Patut juga dicatat bahwa konstitusi yang digunakan juga turut memengaruhi corak
dari Undang-Undang
yang mengatur pemerintahan daerah. Dalam artikel ini tidak
semua hal yang ada pada pemerintahan daerah dikemukakan. Dalam artikel ini
hanya akan dibahas mengenai susunan daerah
otonom dan pemegang kekuasaan pemerintahan daerah di bidang legislatif
dan eksekutif
serta beberapa kejadian yang khas untuk masing-masing periode pemerintahan daerah.
1.10.1 Warisan Kolonial
Pada tahun 1903, pemerintah kolonial mengeluarkan staatsblaad No. 329 yang
memberi peluang dibentuknya satuan pemerintahan yang mempunyai keuangan sendiri.
Kemudian staatblaad ini deperkuat dengan Staatblaad No. 137/1905 dan S.
181/1905. Pada tahun 1922, pemerintah kolonial mengeluarkan sebuah
undang-undang S. 216/1922. Dalam ketentuan ini dibentuk sejumlah provincie,
regentschap, stadsgemeente, dan groepmeneenschap yang semuanya menggantikan
locale ressort. Selain itu juga, terdapat pemerintahan yang merupakan
persekutuan asli masyarakat setempat (zelfbestuurende landschappen).
Pemerintah kerajaan satu per satu diikat oleh pemerintahan kolonial dengan
sejumlah kontrak politik (kontrak panjang maupun kontrak pendek). Dengan
demikian, dalam masa pemerintahan kolonial, warga masyarakat dihadapkan dengan
dua administrasi pemerintahan.
1.10.2 Masa Pendudukan Jepang
Ketika menjalar PD II Jepang melakukan invasi ke seluruh Asia Timur mulai Korea
Utara ke Daratan Cina, sampai Pulau Jawa dan Sumatra. Negara ini berhasil
menaklukkan pemerintahan kolonial Inggris di Burma dan Malaya, AS di Filipina,
serta Belanda di Daerah Hindia Belanda. Pemerintahan Jepang yang singkat,
sekitar tiga setengah tahun berhasil melakukan perubahan-perubahan yang cukup
fundamental dalam urusan penyelenggaraan pemerintahan daerah di wilayah-wilayah
bekas Hindia Belanda. Pihak penguasa militer di Jawa mengeluarkan undang-undang
(Osamu Seire) No. 27/1942 yang mengatur penyelenggaraan pemerintahan
daerah. Pada masa Jepang pemerintah daerah hampir tidak memiliki kewenangan.
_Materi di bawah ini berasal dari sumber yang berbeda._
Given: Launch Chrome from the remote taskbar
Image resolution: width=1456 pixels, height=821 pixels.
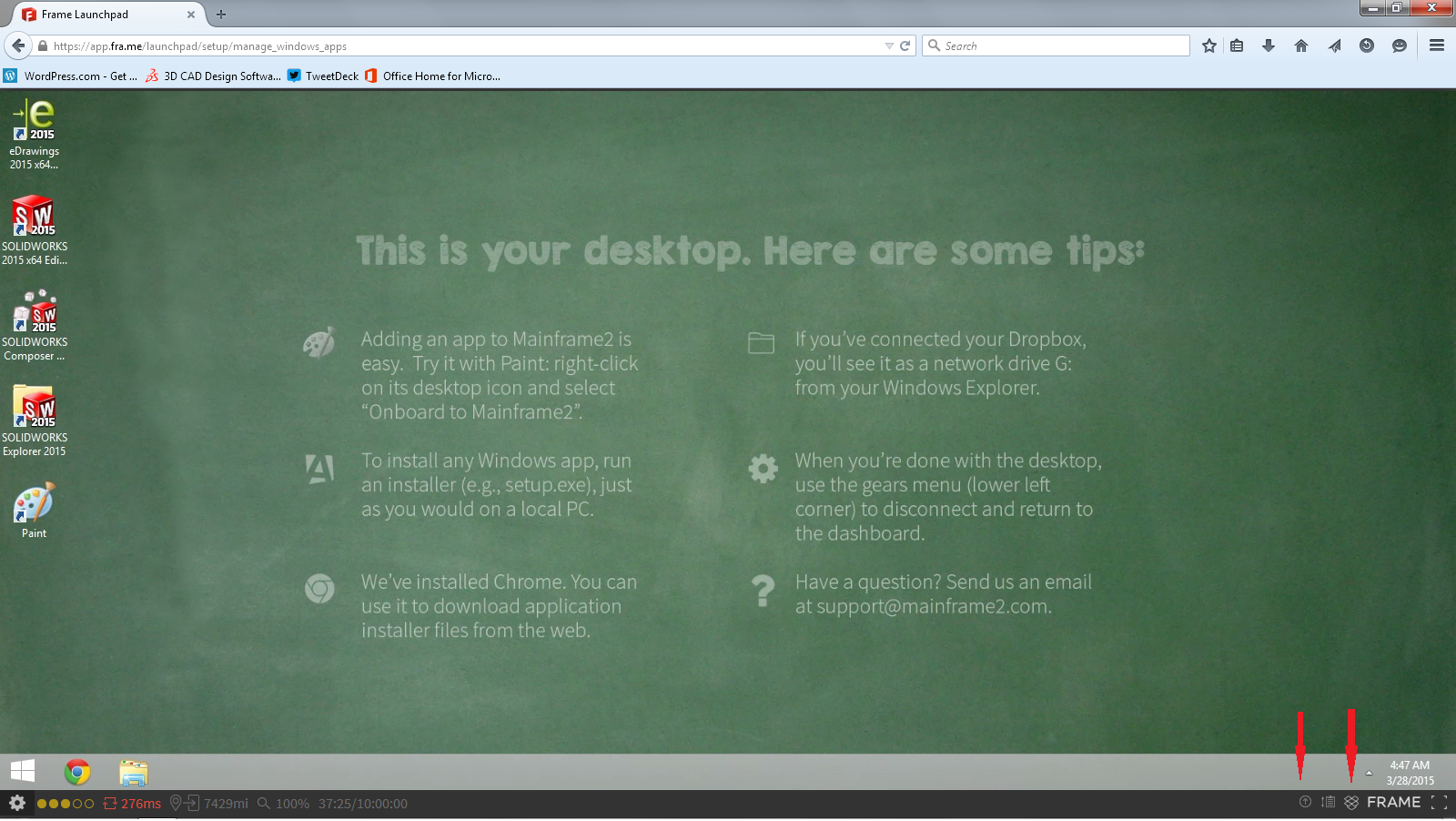Looking at the screenshot, I should [x=77, y=773].
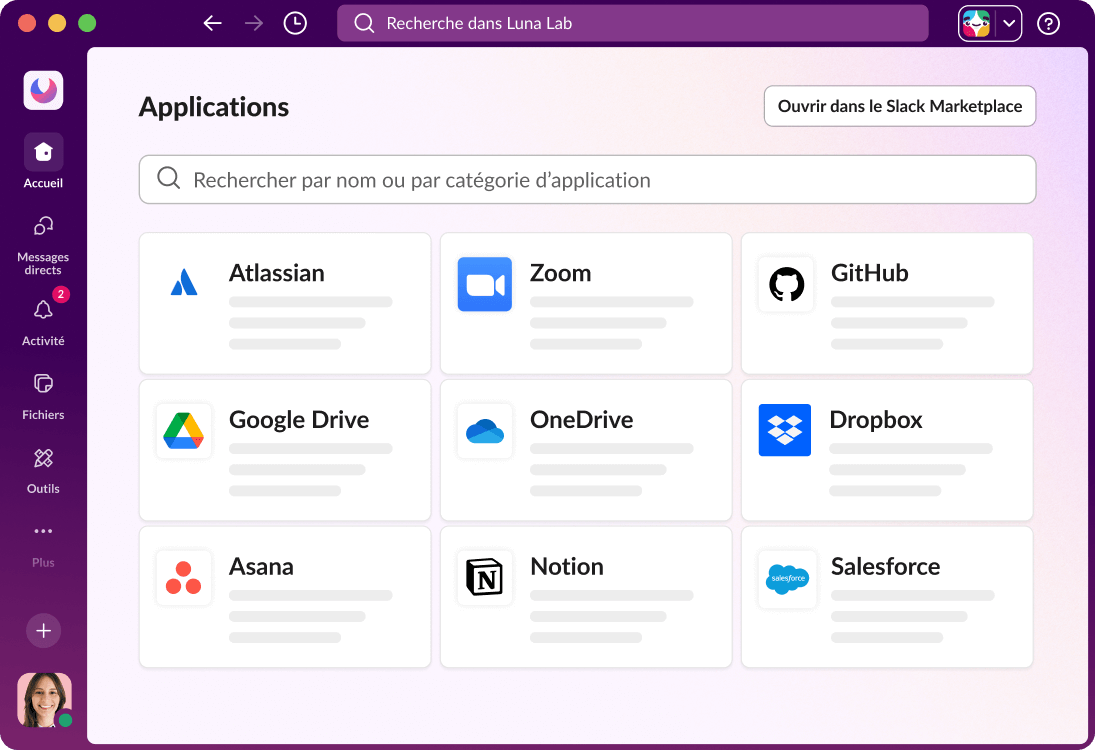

Penyebutan daerah otonom bagi pemerintahan di daerah pada masa tersebut
bersifat misleading.
1.10.3 Masa Kemerdekaan
1. Periode Undang-undang
Nomor 1 Tahun 1945
Undang-undang Nomor 1 Tahun 1945
menitikberatkan pada asas dekonsentrasi, mengatur pembentukan KND di
keresidenan, kabupaten, kota berotonomi, dan daerah-daerah yang dianggap perlu
oleh mendagri. Pembagian daerah terdiri atas dua macam yang masing-masing
dibagi dalam tiga tingkatan yakni:
1) Provinsi
2) Kabupaten/kota besar
3) Desa/kota kecil.
UU No.1 Tahun 1945 hanya mengatur hal-hal yang bersifat darurat dan
segera saja. Dalam batang tubuhnya pun hanya terdiri dari 6 pasal saja dan
tidak memiliki penjelasan.
2. Periode
Undang-undang Nomor 22 tahun 1948
Peraturan kedua yang mengatur tentang otonomi daerah di Indonesia adalah
UU Nomor 22 tahun 1948 yang ditetapkan dan mulai berlaku pada tanggal 10 Juli
1948. Dalam UU itu dinyatakan bahwa daerah Negara RI tersusun dalam tiga
tingkat yakni:
a) Propinsi
b) Kabupaten/kota besar
c) Desa/kota kecil
d) Yang berhak mengurus dan
mengatur rumah tangganya sendiri.
3. Periode
Undang-undang Nomor 1 Tahun 1957
Menurut UU No. 1 Tahun 1957,
daerah otonom diganti dengan istilah daerah swatantra. Wilayah RI dibagi
menjadi daerah besar dan kecil yang berhak mengurus rumah tangga sendiri, dalam
tiga tingkat, yaitu:
1) Daerah swatantra
tingkat I, termasuk kotapraja Jakarta Raya
2) Daerah swatantra
tingkat II
3) Daerah swatantra
tingkat III.
UU No. 1 Tahun 1957 ini menitikberatkan pelaksanaan otonomi daerah
seluas-luasnya sesuai Pasal 31 ayat (1) UUDS 1950.
4. Periode Penetapan
Presiden Nomor 6 Tahun 1959
Penpres No. 6 Tahun 1959 yang
berlaku pada tanggal 7 November 1959 menitikberatkan pada kestabilan dan
efisiensi pemerintahan daerah, dengan memasukkan elemen-elemen baru. Penyebutan
daerah yang berhak mengatur rumah tangganya sendiri dikenal dangan daerah
tingkat I, tingkat II, dan daerah tingkat III.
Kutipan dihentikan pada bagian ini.